*** Opening Material for the task ***
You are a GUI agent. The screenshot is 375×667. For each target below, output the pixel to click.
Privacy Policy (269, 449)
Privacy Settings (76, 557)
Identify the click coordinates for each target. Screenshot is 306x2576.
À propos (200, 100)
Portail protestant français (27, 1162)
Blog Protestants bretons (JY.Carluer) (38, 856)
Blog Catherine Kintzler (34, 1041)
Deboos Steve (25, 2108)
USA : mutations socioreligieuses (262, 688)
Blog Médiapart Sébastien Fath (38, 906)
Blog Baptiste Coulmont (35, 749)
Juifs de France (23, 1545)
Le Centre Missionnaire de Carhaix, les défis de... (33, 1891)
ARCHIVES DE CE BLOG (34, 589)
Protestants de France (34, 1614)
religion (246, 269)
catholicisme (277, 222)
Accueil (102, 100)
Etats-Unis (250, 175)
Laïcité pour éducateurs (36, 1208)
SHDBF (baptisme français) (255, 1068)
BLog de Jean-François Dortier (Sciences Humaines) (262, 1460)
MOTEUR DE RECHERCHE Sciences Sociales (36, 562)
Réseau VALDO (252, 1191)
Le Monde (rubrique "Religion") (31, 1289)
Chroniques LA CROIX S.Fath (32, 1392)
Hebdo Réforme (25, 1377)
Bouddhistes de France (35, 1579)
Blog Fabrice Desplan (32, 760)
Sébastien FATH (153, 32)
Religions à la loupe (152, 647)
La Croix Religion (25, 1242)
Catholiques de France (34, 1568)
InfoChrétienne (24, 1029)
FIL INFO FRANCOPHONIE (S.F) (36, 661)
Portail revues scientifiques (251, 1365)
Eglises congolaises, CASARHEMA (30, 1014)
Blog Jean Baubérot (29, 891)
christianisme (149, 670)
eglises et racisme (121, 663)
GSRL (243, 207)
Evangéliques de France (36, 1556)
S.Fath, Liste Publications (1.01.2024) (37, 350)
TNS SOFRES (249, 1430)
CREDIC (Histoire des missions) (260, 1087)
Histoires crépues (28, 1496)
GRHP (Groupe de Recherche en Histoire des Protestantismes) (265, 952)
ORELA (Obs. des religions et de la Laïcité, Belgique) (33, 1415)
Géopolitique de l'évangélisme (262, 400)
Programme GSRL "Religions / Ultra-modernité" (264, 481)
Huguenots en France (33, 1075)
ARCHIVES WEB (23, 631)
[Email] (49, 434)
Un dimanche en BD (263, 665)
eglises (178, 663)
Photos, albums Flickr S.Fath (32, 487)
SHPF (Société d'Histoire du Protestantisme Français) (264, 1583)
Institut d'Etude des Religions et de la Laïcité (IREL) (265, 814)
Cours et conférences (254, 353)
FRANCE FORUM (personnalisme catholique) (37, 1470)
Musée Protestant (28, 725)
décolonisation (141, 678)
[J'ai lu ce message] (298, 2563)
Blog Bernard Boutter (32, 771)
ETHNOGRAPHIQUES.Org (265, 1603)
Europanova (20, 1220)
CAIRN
*** Closing Material for the task ***
Transcribe exactly, and only, the lines that extend from the one containing "La Croix Religion (25, 1242)" to the end of the records above, inclusive of both.

Your response —
La Croix Religion (25, 1242)
Catholiques de France (34, 1568)
InfoChrétienne (24, 1029)
FIL INFO FRANCOPHONIE (S.F) (36, 661)
Portail revues scientifiques (251, 1365)
Eglises congolaises, CASARHEMA (30, 1014)
Blog Jean Baubérot (29, 891)
christianisme (149, 670)
eglises et racisme (121, 663)
GSRL (243, 207)
Evangéliques de France (36, 1556)
S.Fath, Liste Publications (1.01.2024) (37, 350)
TNS SOFRES (249, 1430)
CREDIC (Histoire des missions) (260, 1087)
Histoires crépues (28, 1496)
GRHP (Groupe de Recherche en Histoire des Protestantismes) (265, 952)
ORELA (Obs. des religions et de la Laïcité, Belgique) (33, 1415)
Géopolitique de l'évangélisme (262, 400)
Programme GSRL "Religions / Ultra-modernité" (264, 481)
Huguenots en France (33, 1075)
ARCHIVES WEB (23, 631)
[Email] (49, 434)
Un dimanche en BD (263, 665)
eglises (178, 663)
Photos, albums Flickr S.Fath (32, 487)
SHPF (Société d'Histoire du Protestantisme Français) (264, 1583)
Institut d'Etude des Religions et de la Laïcité (IREL) (265, 814)
Cours et conférences (254, 353)
FRANCE FORUM (personnalisme catholique) (37, 1470)
Musée Protestant (28, 725)
décolonisation (141, 678)
[J'ai lu ce message] (298, 2563)
Blog Bernard Boutter (32, 771)
ETHNOGRAPHIQUES.Org (265, 1603)
Europanova (20, 1220)
CAIRN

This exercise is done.